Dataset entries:
****

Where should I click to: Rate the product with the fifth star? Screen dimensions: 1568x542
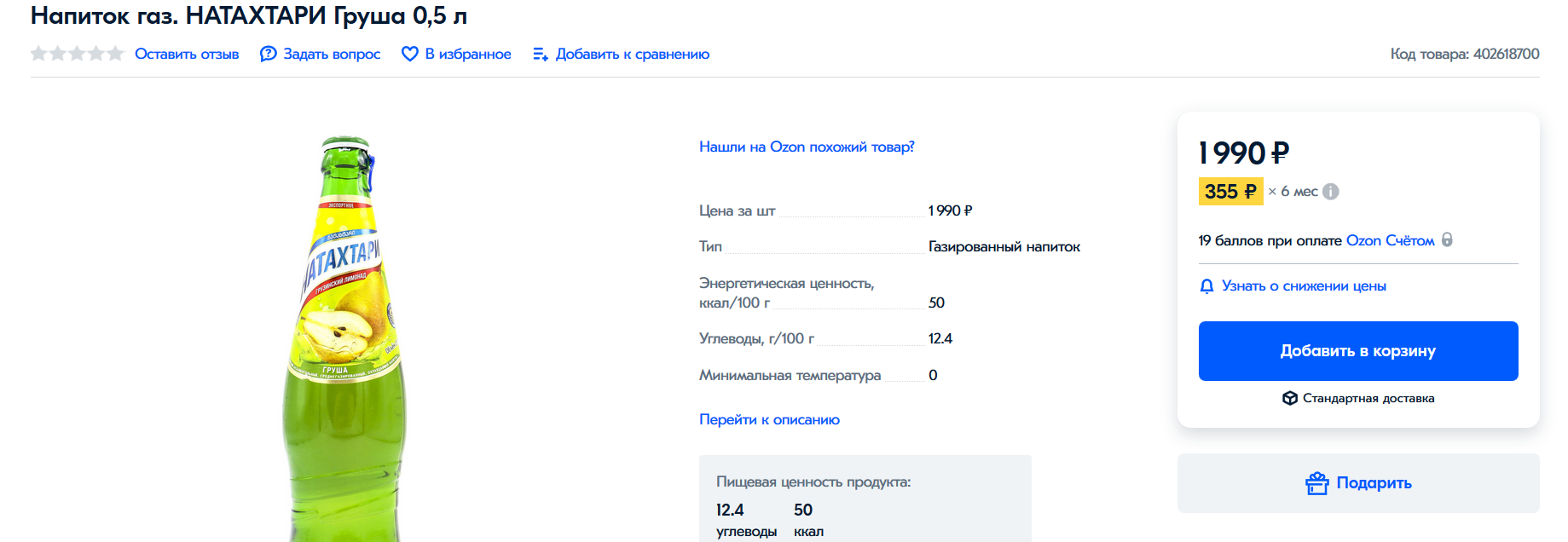pyautogui.click(x=115, y=54)
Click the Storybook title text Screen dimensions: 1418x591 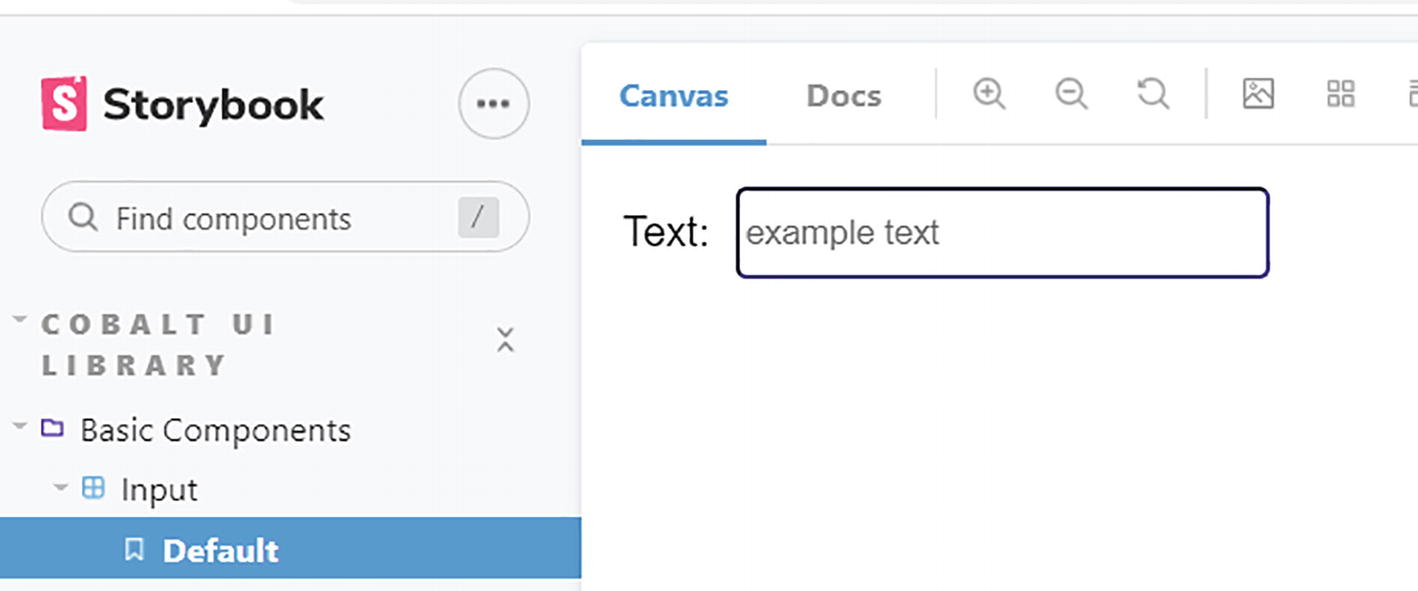coord(213,104)
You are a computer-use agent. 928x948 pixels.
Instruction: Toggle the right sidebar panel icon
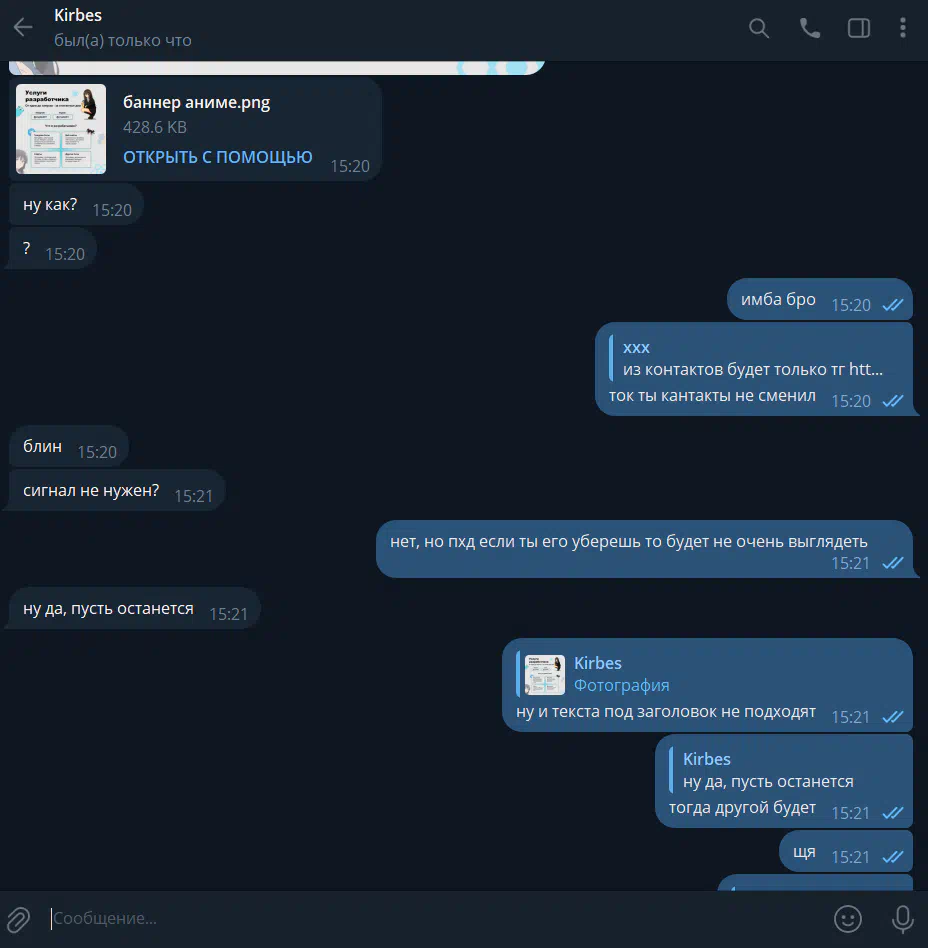pyautogui.click(x=858, y=28)
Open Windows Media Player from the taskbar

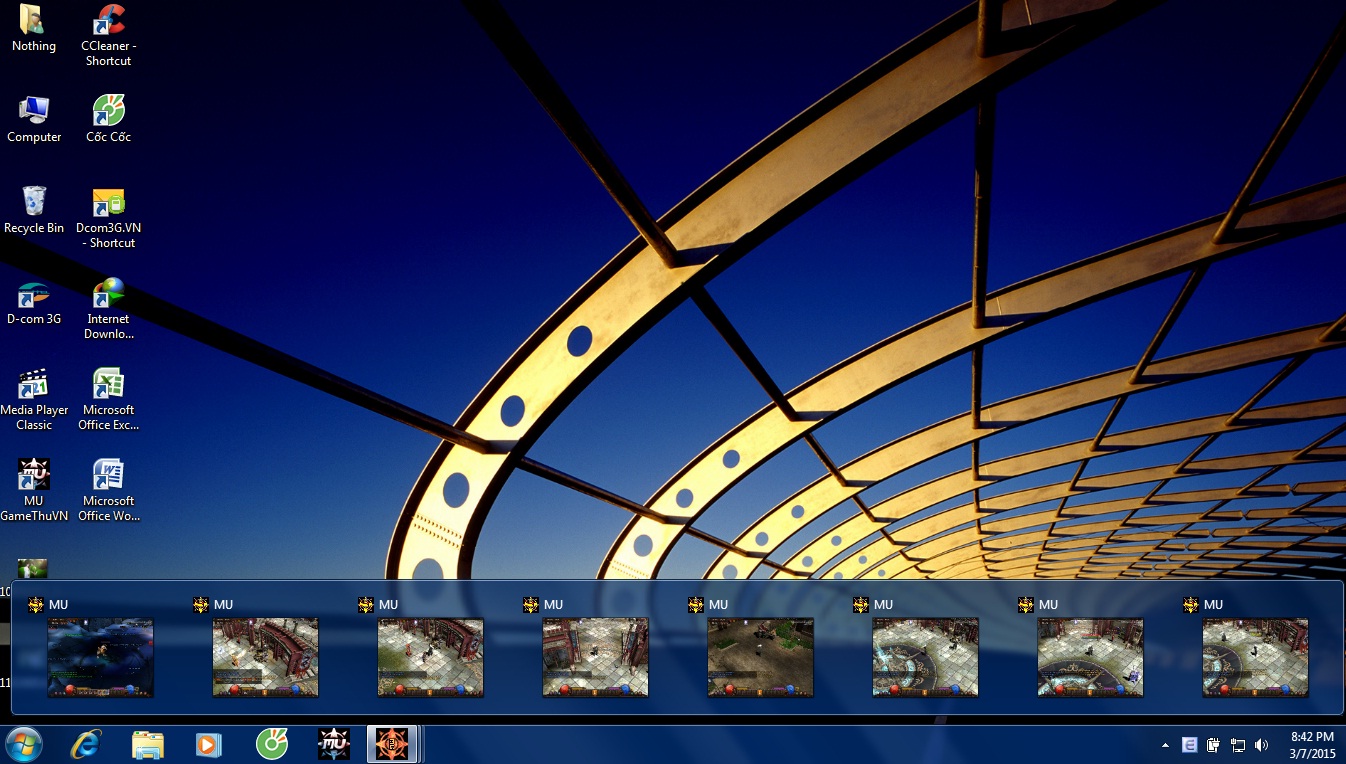[208, 745]
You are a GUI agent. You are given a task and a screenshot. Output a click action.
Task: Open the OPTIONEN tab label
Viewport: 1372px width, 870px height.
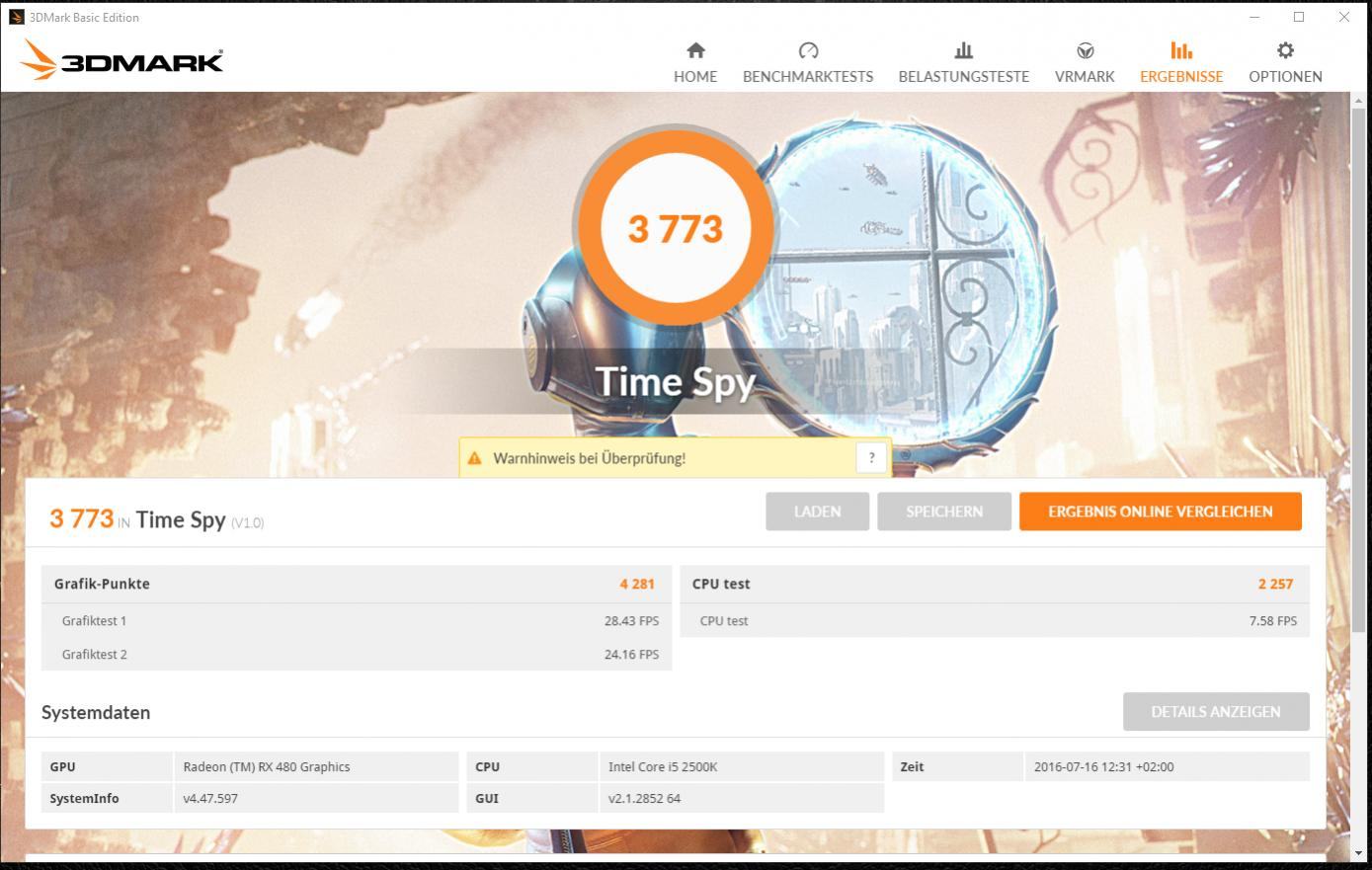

****

→ **WHAT IS EXPECTED**
Please retype the lines from the one that contains "Task: Open the OPTIONEN tab label" through the final line of the data, both included, without any pictures.

→ **YOUR SOLUTION**
Task: Open the OPTIONEN tab label
Viewport: 1372px width, 870px height.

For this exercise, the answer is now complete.